Stored data Block Start
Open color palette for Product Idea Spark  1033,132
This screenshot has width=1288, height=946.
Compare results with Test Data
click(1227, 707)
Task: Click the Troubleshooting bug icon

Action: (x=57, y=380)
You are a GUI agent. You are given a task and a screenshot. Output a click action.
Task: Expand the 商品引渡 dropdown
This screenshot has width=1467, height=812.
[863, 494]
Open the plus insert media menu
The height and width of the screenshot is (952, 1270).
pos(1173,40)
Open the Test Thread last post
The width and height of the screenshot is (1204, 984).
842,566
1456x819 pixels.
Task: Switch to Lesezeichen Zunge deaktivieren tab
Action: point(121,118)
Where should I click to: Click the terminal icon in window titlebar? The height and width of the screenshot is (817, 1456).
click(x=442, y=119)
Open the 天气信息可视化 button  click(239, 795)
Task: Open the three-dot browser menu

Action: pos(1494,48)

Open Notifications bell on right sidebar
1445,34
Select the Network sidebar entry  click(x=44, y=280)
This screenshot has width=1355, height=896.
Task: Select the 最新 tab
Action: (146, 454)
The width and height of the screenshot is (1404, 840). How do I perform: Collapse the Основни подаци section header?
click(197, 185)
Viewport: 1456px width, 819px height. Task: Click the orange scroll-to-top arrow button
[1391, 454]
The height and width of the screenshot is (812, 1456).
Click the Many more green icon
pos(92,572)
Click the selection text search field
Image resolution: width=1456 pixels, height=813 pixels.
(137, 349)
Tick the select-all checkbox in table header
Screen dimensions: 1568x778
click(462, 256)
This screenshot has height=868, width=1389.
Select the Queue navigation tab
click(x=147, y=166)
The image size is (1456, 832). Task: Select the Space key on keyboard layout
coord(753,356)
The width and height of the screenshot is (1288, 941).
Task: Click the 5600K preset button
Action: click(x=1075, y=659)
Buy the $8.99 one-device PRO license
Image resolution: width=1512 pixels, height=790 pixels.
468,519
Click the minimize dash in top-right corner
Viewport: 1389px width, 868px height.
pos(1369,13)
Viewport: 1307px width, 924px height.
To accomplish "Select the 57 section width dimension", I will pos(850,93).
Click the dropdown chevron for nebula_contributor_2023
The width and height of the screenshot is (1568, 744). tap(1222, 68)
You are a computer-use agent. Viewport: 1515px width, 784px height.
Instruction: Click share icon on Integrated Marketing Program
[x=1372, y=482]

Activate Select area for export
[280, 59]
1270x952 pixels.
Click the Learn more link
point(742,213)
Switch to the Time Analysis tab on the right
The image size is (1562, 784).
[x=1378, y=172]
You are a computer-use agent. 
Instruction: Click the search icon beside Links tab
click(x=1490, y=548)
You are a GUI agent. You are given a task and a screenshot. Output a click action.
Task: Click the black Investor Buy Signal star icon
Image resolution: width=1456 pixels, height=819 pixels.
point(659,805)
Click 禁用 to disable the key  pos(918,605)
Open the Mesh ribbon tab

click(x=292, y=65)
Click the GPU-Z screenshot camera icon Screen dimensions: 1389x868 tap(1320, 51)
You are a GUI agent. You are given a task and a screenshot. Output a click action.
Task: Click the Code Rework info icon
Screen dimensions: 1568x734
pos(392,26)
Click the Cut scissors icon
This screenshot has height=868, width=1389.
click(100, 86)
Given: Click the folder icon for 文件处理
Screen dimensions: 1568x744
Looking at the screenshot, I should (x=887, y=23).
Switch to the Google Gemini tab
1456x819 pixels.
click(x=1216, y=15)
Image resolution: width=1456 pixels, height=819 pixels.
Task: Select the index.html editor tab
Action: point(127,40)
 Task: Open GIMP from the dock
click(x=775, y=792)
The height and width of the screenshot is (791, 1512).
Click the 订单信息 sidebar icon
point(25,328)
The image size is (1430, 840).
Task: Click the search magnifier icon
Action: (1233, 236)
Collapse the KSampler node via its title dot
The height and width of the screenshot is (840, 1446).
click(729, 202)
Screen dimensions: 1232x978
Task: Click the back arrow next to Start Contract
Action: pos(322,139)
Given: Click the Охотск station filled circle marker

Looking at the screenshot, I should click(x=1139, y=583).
Stored data Block End
Copy the records above exactly, beginning at the line that contains "Screen dimensions: 1568x734" and stopping after the line that contains "Switch to the Google Gemini tab".

* Solution to the exercise:
Screen dimensions: 1568x734
pos(392,26)
Click the Cut scissors icon
This screenshot has height=868, width=1389.
click(100, 86)
Given: Click the folder icon for 文件处理
Screen dimensions: 1568x744
Looking at the screenshot, I should (x=887, y=23).
Switch to the Google Gemini tab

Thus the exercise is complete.